Aids, tecnica italiana riconosce virus dormiente in bimbi e sospende terapia
Aids, tecnica italiana riconosce virus dormiente in bimbi e sospende terapia

Messa a punto dal Bambino Gesù con il Mit di Boston, consentirà di avviare la sperimentazione su piccolo pazienti 

Ogni anno nel mondo si registrano 150mila nuove infezioni pediatriche da Hiv, per un totale di circa 1,7 milioni di bambini con infezione da Hiv. Alla vigilia della Giornale mondiale contro l'Aids, l'ospedale pediatrico Bambino Gesù di Roma annuncia la messa a punto, insieme al Mit di Boston, di una nuova procedura diagnostica "in grado di caratterizzare la carica virale residua presente nei pazienti, individuando quei bambini in cui il residuo virale risulta dormiente e quelli in cui tale residuo comporta, se non adeguatamente trattato, un rischio di recidiva della malattia", spiega l'ospedale del Vaticano in una nota.

(Voci di dati salvate)
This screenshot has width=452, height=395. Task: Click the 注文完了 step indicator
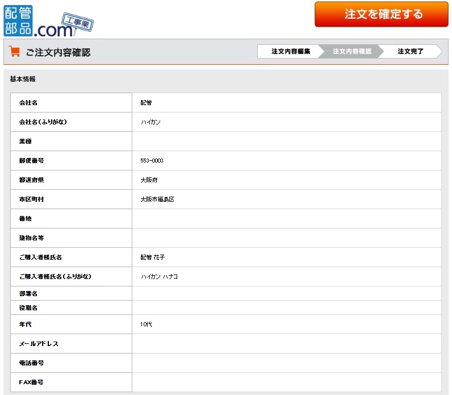pyautogui.click(x=411, y=52)
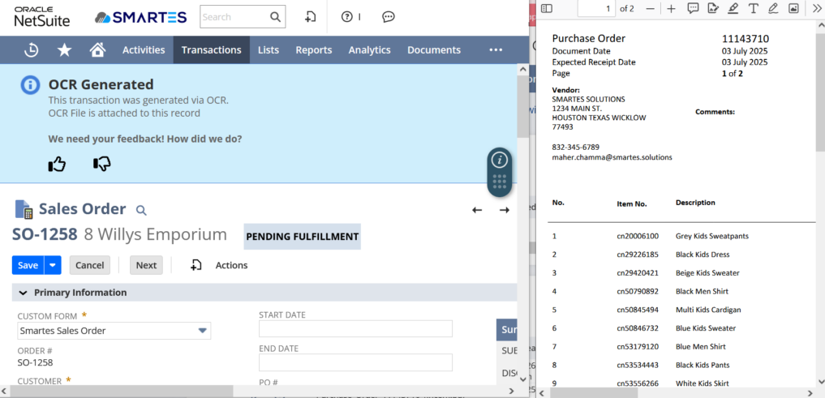Click the Help question mark icon

347,17
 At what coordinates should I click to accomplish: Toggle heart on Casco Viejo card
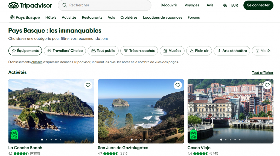tap(267, 85)
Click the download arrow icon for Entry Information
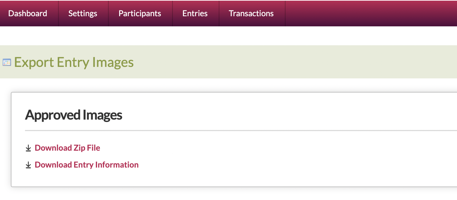This screenshot has height=200, width=457. coord(28,165)
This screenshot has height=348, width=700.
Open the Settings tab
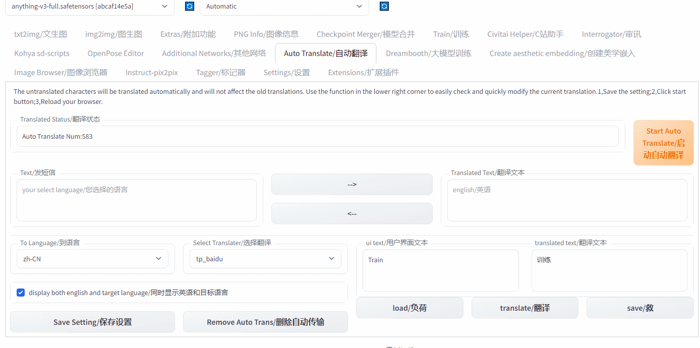(286, 72)
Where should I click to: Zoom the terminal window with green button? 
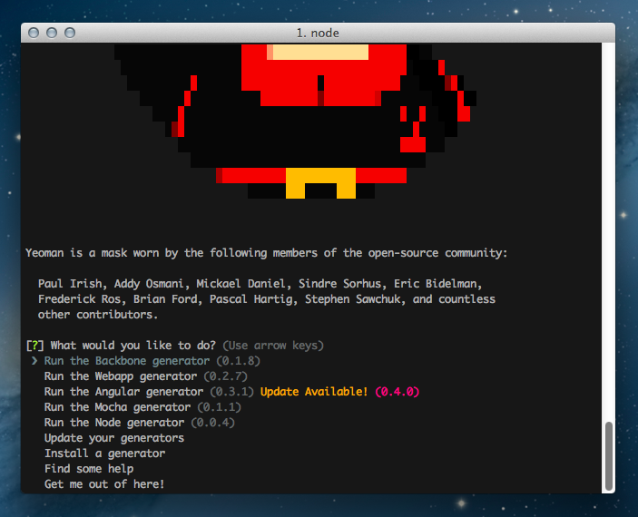pyautogui.click(x=71, y=33)
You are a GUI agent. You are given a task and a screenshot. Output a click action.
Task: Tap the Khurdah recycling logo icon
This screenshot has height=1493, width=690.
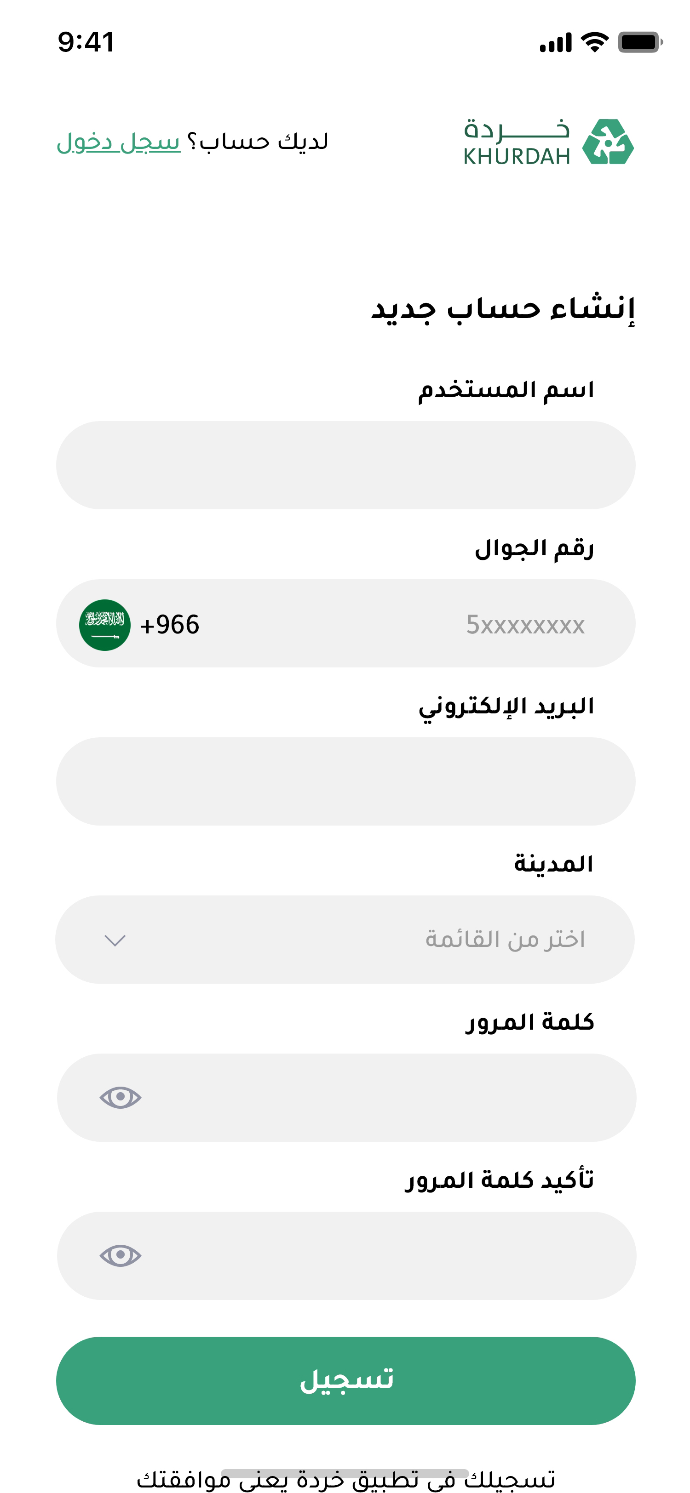pyautogui.click(x=607, y=142)
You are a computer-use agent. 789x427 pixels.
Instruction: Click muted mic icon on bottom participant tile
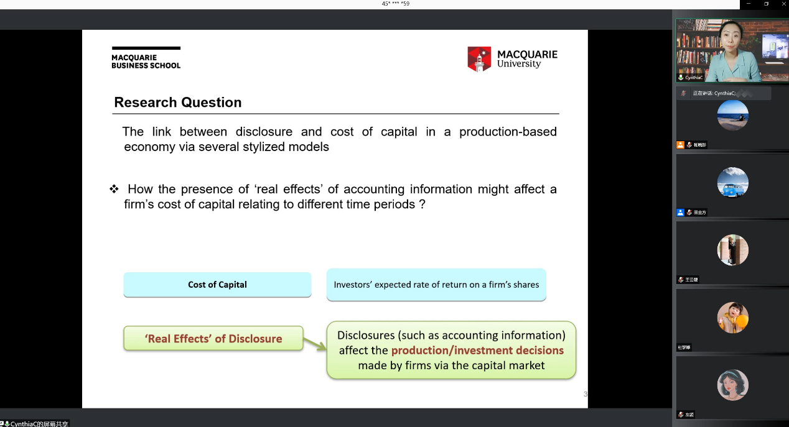coord(681,415)
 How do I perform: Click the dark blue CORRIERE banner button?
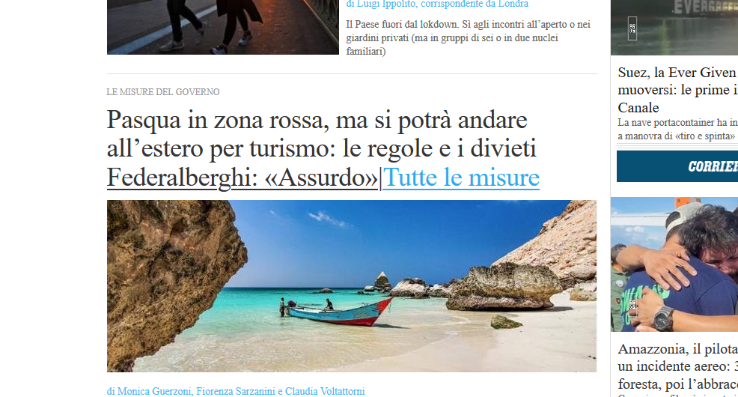click(x=677, y=166)
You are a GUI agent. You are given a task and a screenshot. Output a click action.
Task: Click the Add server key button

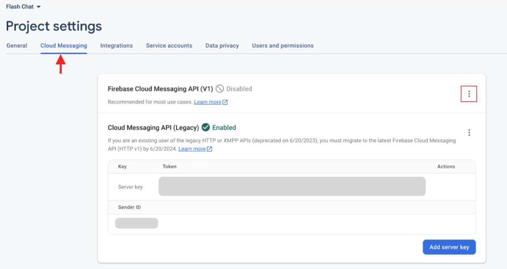(x=449, y=247)
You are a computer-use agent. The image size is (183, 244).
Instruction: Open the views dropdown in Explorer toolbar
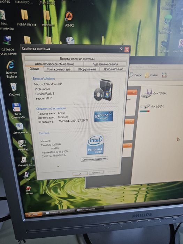[x=165, y=75]

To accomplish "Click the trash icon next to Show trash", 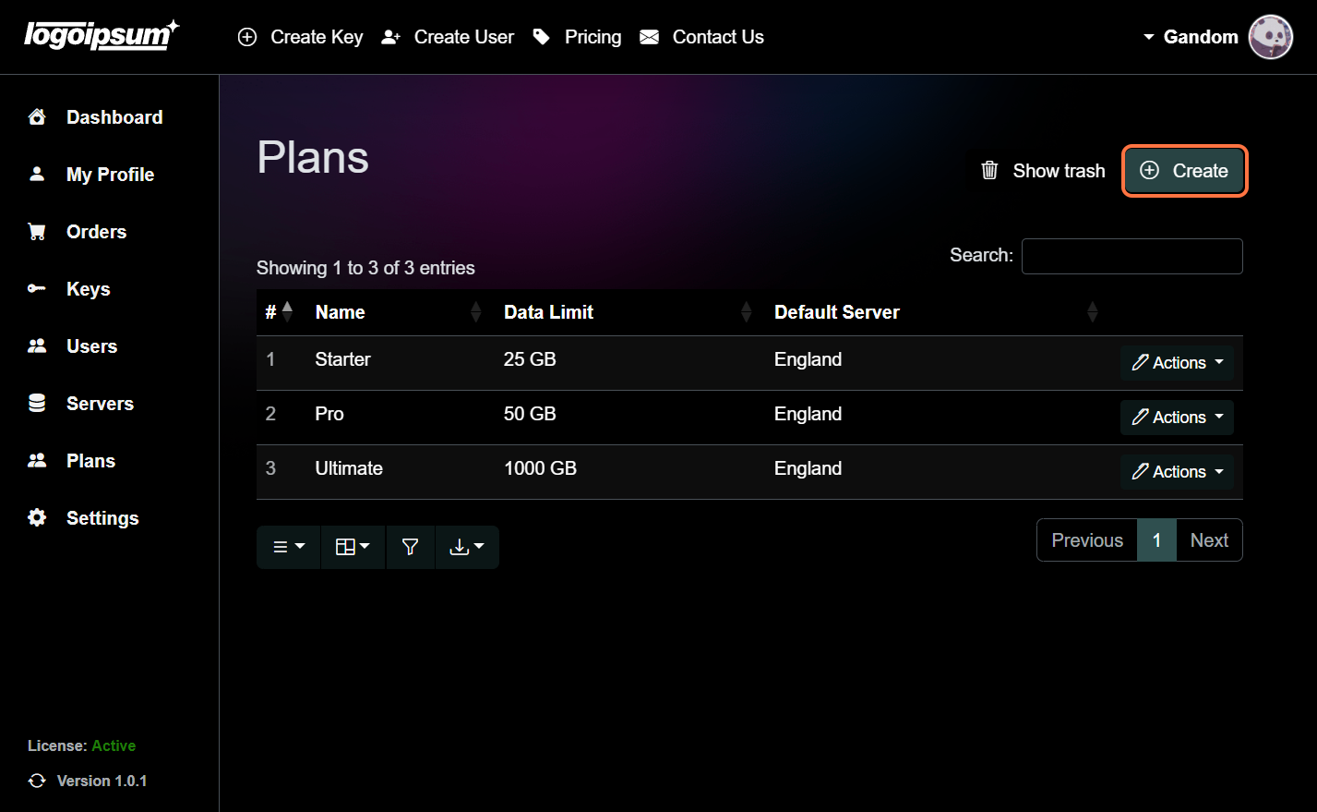I will pos(989,171).
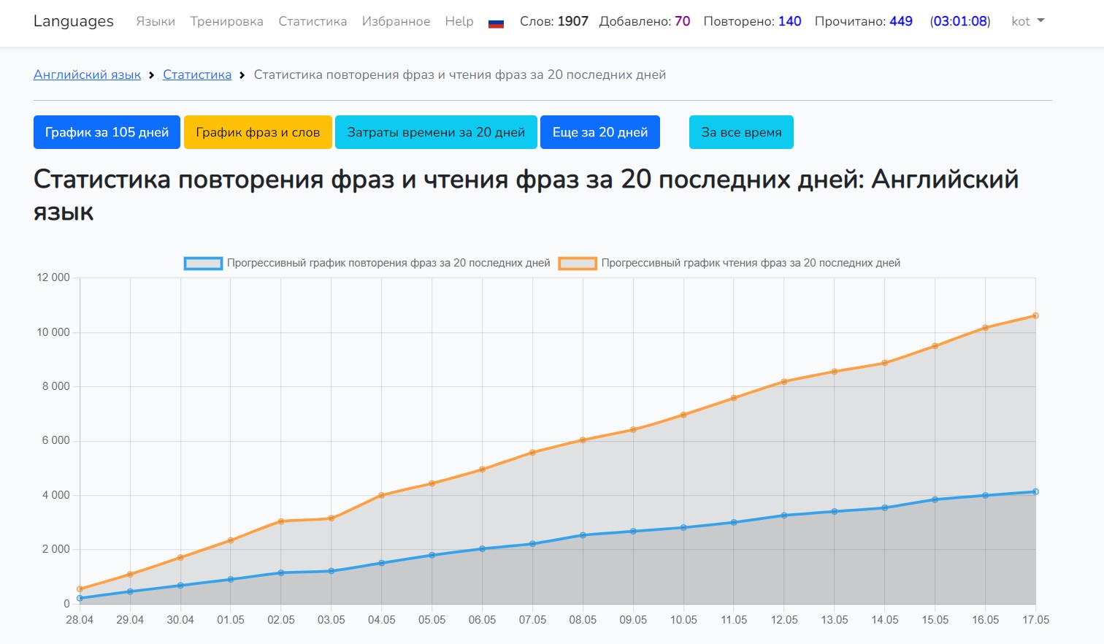Follow the Статистика breadcrumb link
This screenshot has width=1104, height=644.
point(197,74)
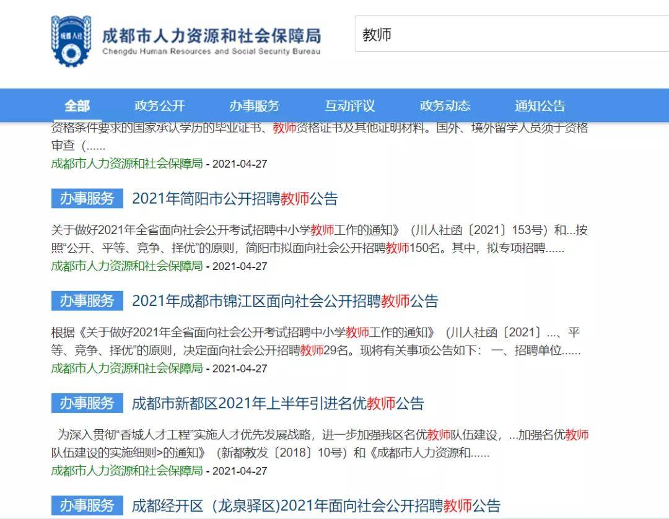Click the green source link under 简阳市 result
Screen dimensions: 669x519
pyautogui.click(x=127, y=266)
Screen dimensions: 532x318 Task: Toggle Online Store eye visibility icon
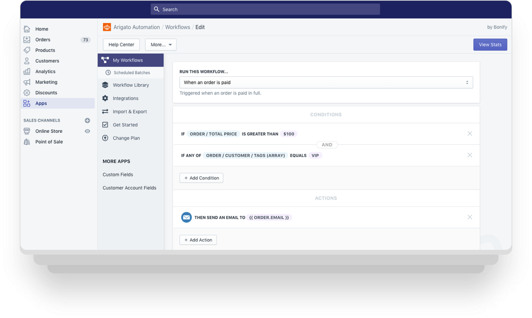(88, 131)
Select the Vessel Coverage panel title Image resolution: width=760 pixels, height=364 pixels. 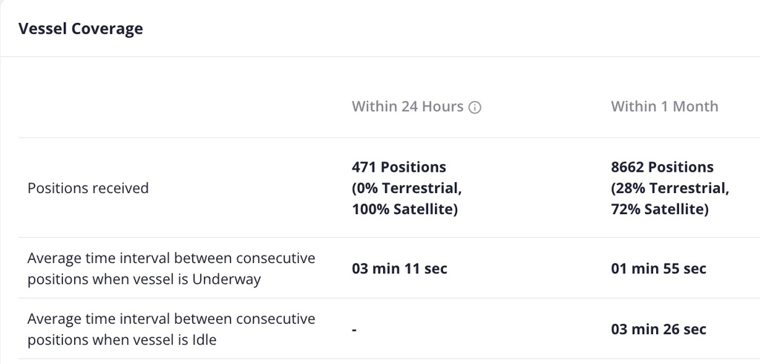pyautogui.click(x=80, y=29)
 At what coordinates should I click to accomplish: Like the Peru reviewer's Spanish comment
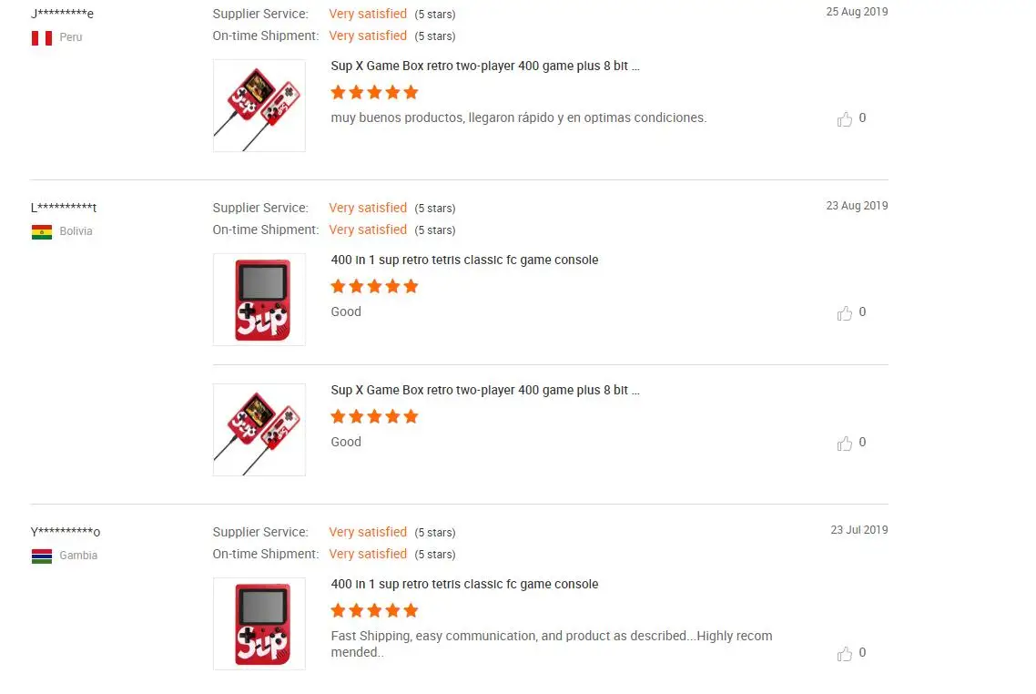pyautogui.click(x=845, y=119)
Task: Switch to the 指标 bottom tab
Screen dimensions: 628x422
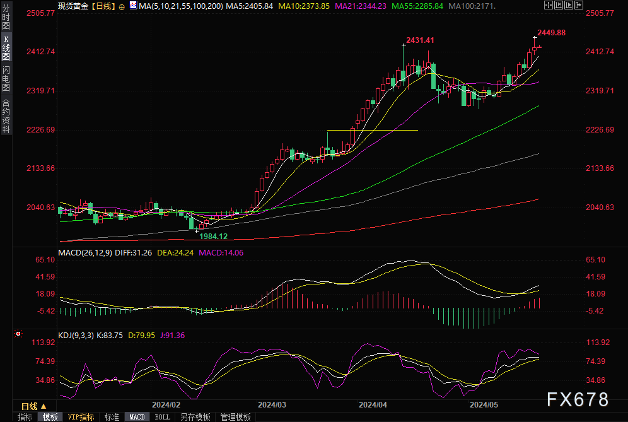Action: tap(25, 417)
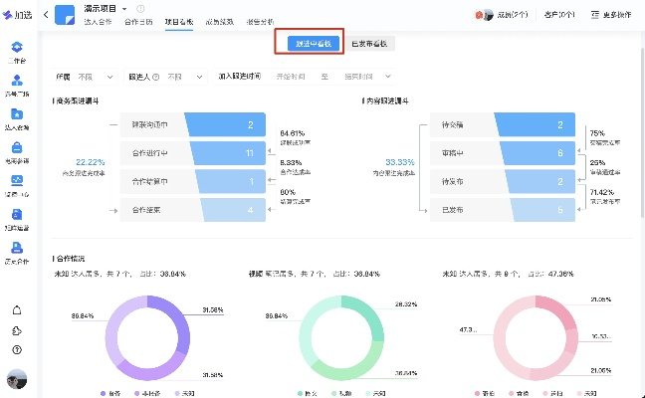Image resolution: width=645 pixels, height=398 pixels.
Task: Open the 更多操作 menu in the header
Action: click(614, 15)
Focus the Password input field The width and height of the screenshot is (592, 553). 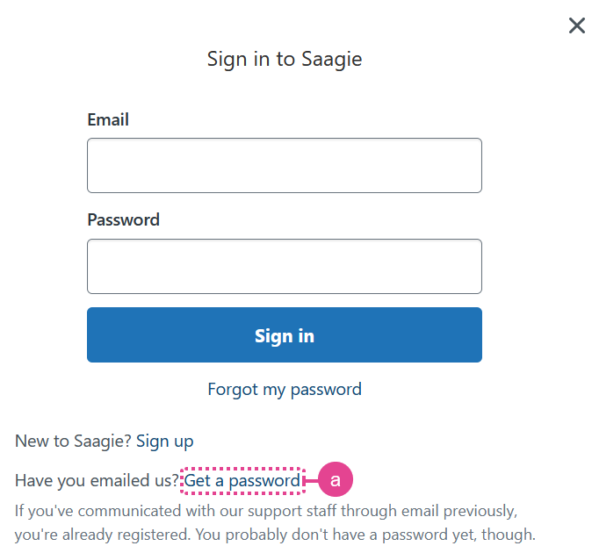coord(285,266)
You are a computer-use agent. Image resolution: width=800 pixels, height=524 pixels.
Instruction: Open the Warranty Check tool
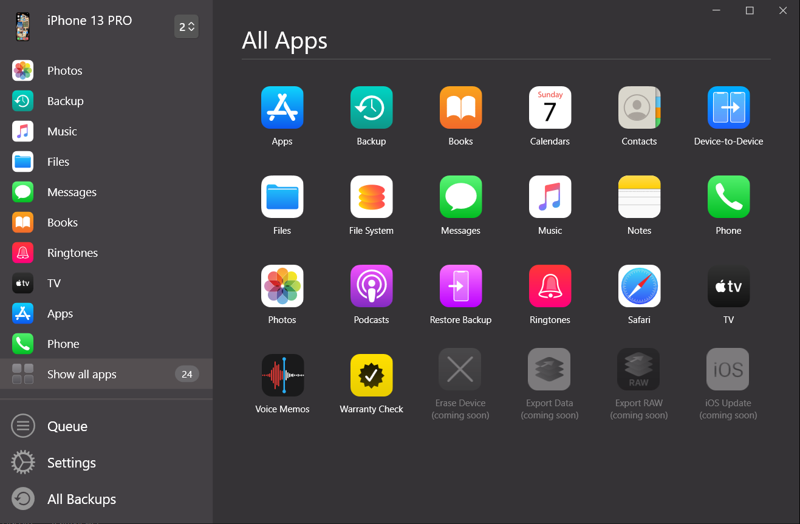tap(371, 375)
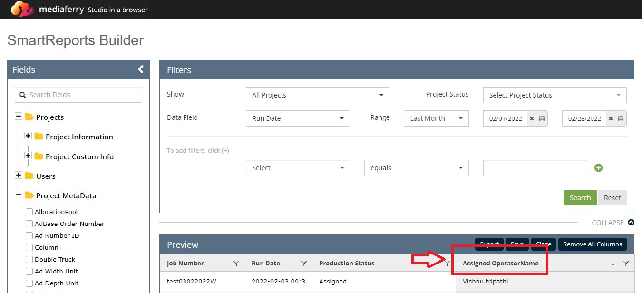The width and height of the screenshot is (642, 293).
Task: Clear the 02/01/2022 start date
Action: (532, 118)
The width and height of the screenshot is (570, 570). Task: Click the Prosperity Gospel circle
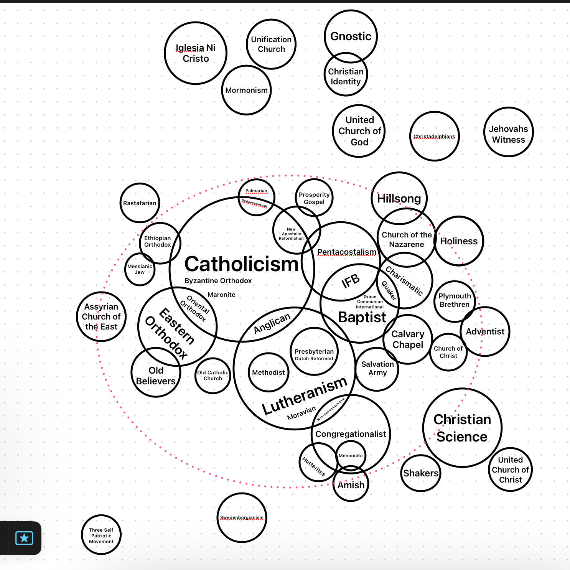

§ Consegna 1
Nel testo sulla procedura diagnostica per l'Hiv nei bambini, spiega in una-tre frasi perché in alcuni bambini il residuo virale va trattato adeguatamente.
§ Consegna 2
Continua il testo sulla procedura diagnostica per l'Hiv nei bambini dopo la sua ultima frase.
I record non hanno alcun ruolo in questo esercizio.

§ La tua risposta 1
In quei bambini il residuo virale non è dormiente. Se non viene trattato adeguatamente, comporta un rischio di recidiva della malattia.

§ La tua risposta 2
I risultati di questa nuova procedura verranno presentati nella prossima edizione della Conference on Retroviruses and Opportunistic Infection, che si terrà a Seattle, Usa, il prossimo mese di febbraio. "Grazie ai risultati ottenuti dai due studi condotti dal Bambino Gesù, è ora possibile determinare le caratteristiche della riserva virale dei bambini con infezione verticale da Hiv, individuando se il virus ancora presente nelle loro cellule abbia o meno la capacità di replicarsi, cioè se sia dormiente o attivo - afferma Paolo Palma, responsabile dell'unità di ricerca di Immunologia clinica e vaccinologia dell'ospedale - Nei bambini in cui tale riserva si rivela completamente dormiente, è possibile procedere alla sospensione terapeutica. Un traguardo inseguito da anni da medici e ricercatori che si occupano di Hiv".

Nel corso del 2023, al Bambino Gesù partirà una sperimentazione già approvata dal Comitato etico dell'ospedale, che consentirà per la prima volta la sospensione terapeutica nei bambini la cui analisi del residuo virale riveli solo la presenza di virus dormiente. Attualmente presso l'ospedale sono seguiti circa 100 bambini e ragazzi con infezione da Hiv, quasi tutti con infezione verticale.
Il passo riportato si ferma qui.